Truffle Language and Tool Implementations

  • Added support for submitting thread local actions to run at guest language safepoints for language implementations (issue JDK-8263776). Please see the tutorial on how to adapt and use this feature in a language or tool implementation.
  • Added a new interoperability trait for buffer elements in InteropLibrary that allows better integration with native buffers.
  • Added a new interoperability type iterator and a new trait for iterable in InteropLibrary to improve traversal of collections between languages.
  • Added a new interoperability trait for hash entries in InteropLibrary to improve interoperability between guest language hash maps (issue #143).
  • Added TruffleInstrument.Env.calculateContextHeapSize(TruffleContext, long, AtomicBoolean) to calculate the heap size retained by a context.
  • Added @GenerateAOT to support preparation for AOT specializing nodes. Read the AOT tutorial to get started with Truffle and AOT compilation. We also added the --engine.CompileAOTOnCreate option to trigger AOT compilation on call target create. More changes and enhancements are planned for the next release.
  • Added ExactMath.truncate(float) and ExactMath.truncate(double) methods to remove the decimal part (round toward zero) of a float or of a double respectively. These methods are intrinsified.
  • Added several new events to ContextsListener when language context initialization was completed or failed.

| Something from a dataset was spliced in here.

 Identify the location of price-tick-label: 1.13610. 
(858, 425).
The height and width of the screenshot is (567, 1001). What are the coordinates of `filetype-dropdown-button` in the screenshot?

  • Added CompilerDirectives.isExact(Object, Class) to check whether a value is of an exact type. This method should be used instead of the value != null && value.getClass() == exactClass pattern.
  • Added Frame.clear(FrameSlot). This allows the compiler to reason about the liveness of local variables. Languages are recommended to use this method when applicable.

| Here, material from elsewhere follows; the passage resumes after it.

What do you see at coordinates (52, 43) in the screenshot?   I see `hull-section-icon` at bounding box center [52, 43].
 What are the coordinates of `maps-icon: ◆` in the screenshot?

  • Added TruffleLanguage.Env.getLogger(String) and TruffleLanguage.Env.getLogger(Class<?>) creating a context-bound logger. The returned TruffleLogger always uses a logging handler and options from Env’s context and does not depend on being entered on any thread.
  • Added TruffleContext.leaveAndEnter(Node, Supplier) to wait for another thread without triggering multithreading.

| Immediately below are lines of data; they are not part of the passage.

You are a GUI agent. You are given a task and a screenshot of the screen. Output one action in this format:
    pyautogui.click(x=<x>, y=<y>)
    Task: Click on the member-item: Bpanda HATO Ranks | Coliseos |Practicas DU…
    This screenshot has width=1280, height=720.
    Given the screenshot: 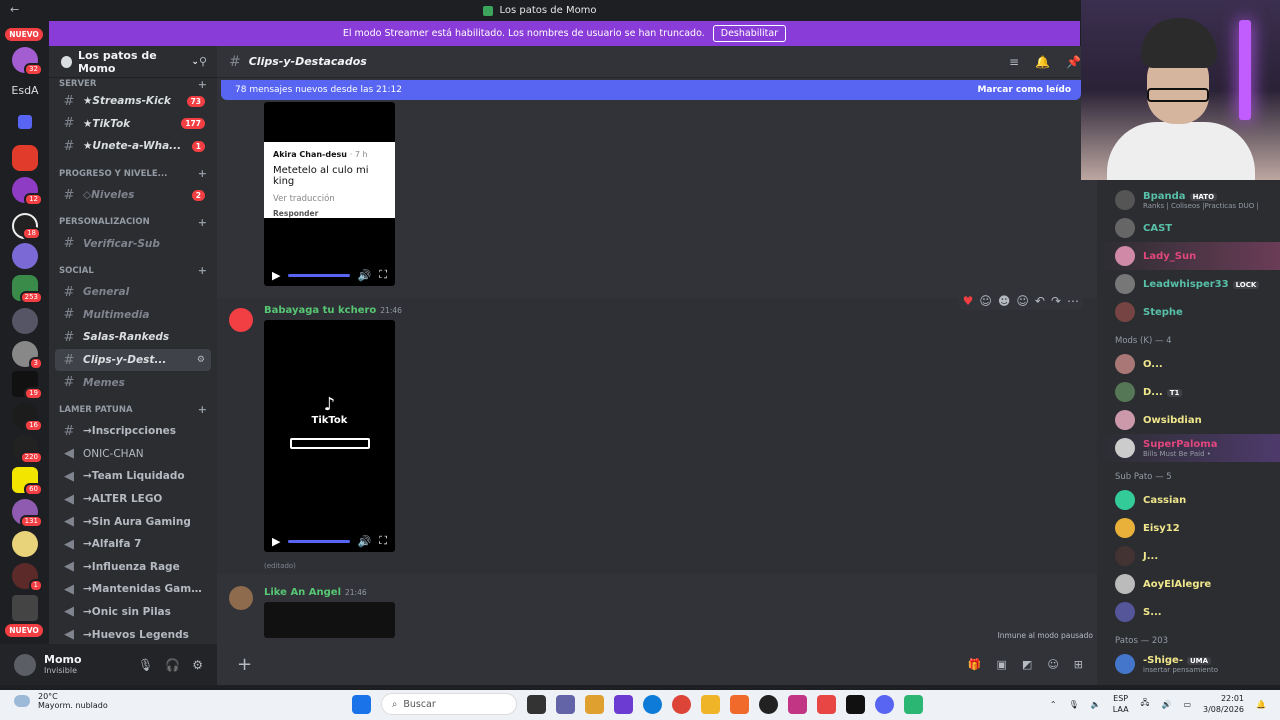 What is the action you would take?
    pyautogui.click(x=1188, y=200)
    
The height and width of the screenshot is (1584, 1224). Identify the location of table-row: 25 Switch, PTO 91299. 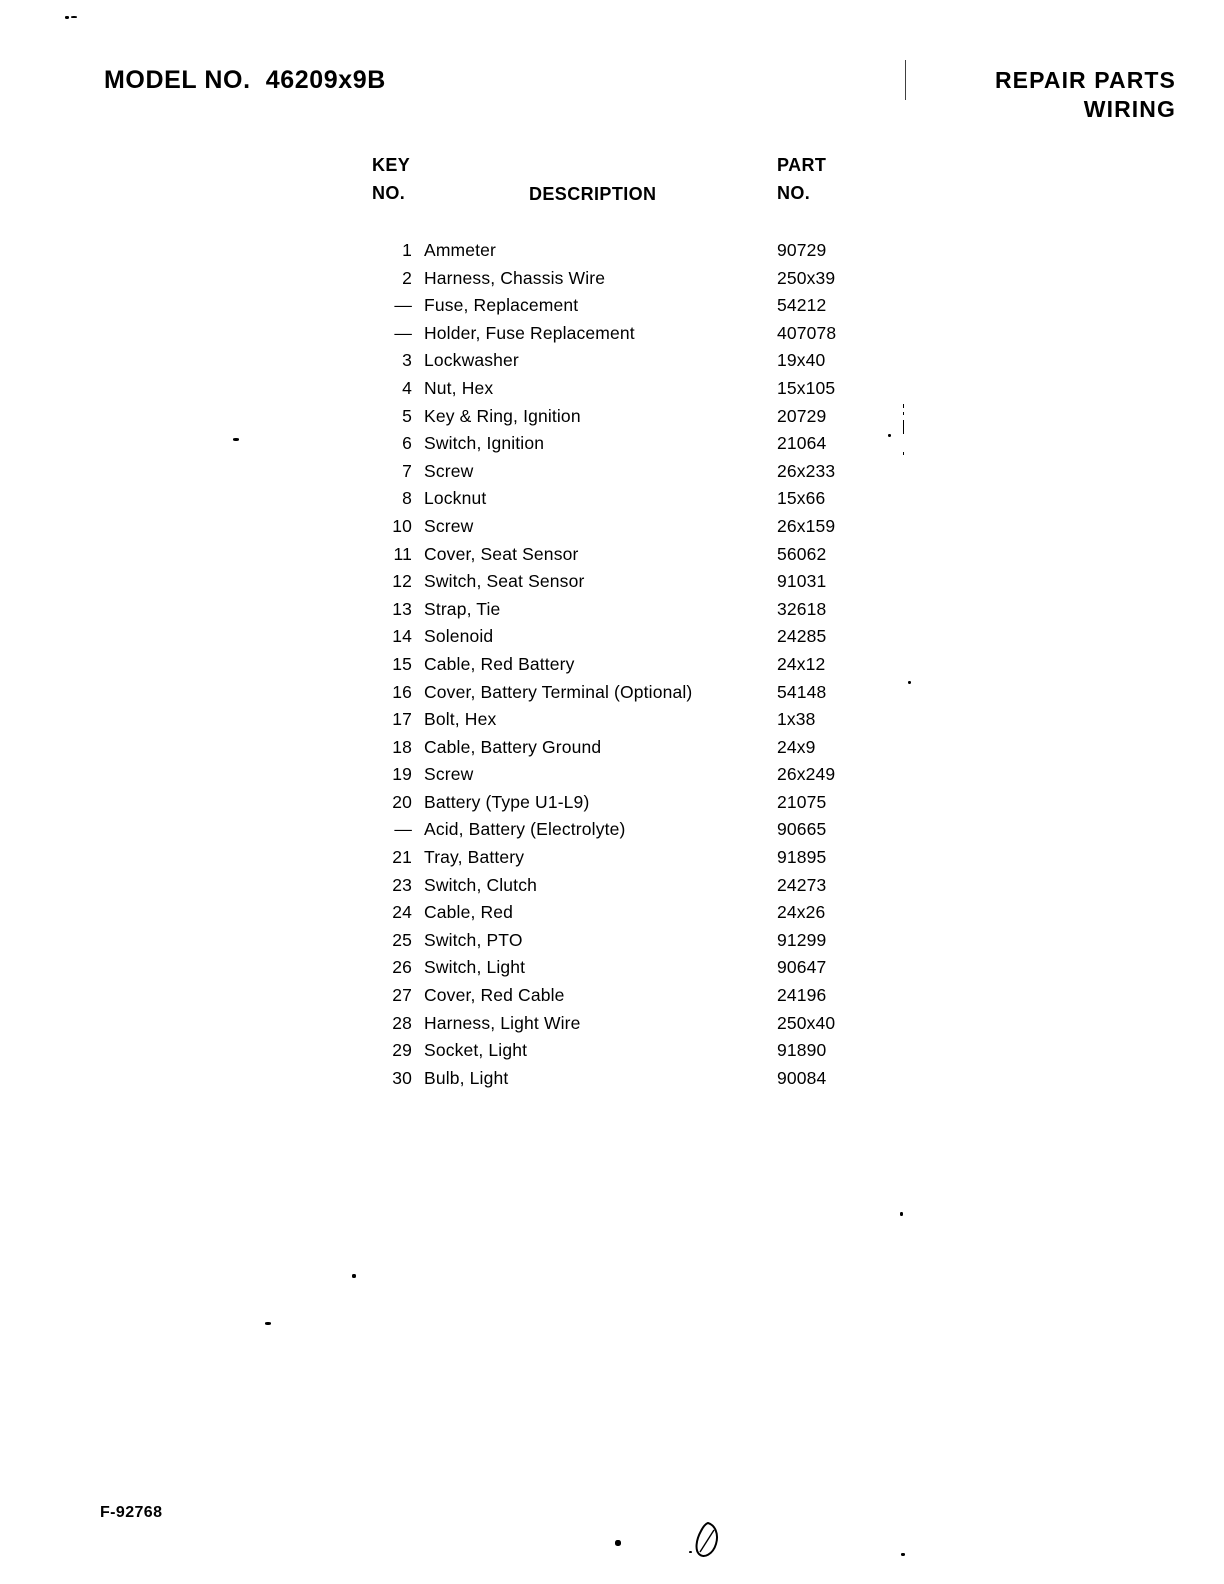
(622, 944).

  • The native image build now fails for the Truffle languages if a method that is known to be not suitable for partial evaluation is reachable for runtime compilation. The check can be disabled by the -H:-TruffleCheckBlackListedMethods option for the native-image builder. Removed the deprecated TruffleLanguage.Env.getTruffleFile(String)TruffleLanguage.Env.getTruffleFile(URI) methods.
  • Added TruffleContext.isCancelling() to check whether a Truffle context is being cancelled.
  • Added new features to the specializing DSL @NodeChild annotation: Added implicit and implicitCreate attributes to allow implicit creation of child nodes by the parent factory method.
  • Added allowUncached and uncached attributes to allow using @NodeChild with @GenerateUncached.
  • Profiles now can be disabled using Profile.disable() and reset using Profile.reset().
  • Added support for two-phase attach in the Truffle instrumentation with the new EventBinding.attach() method.

A detailed list of all the changes can be found in the Truffle framework changelog.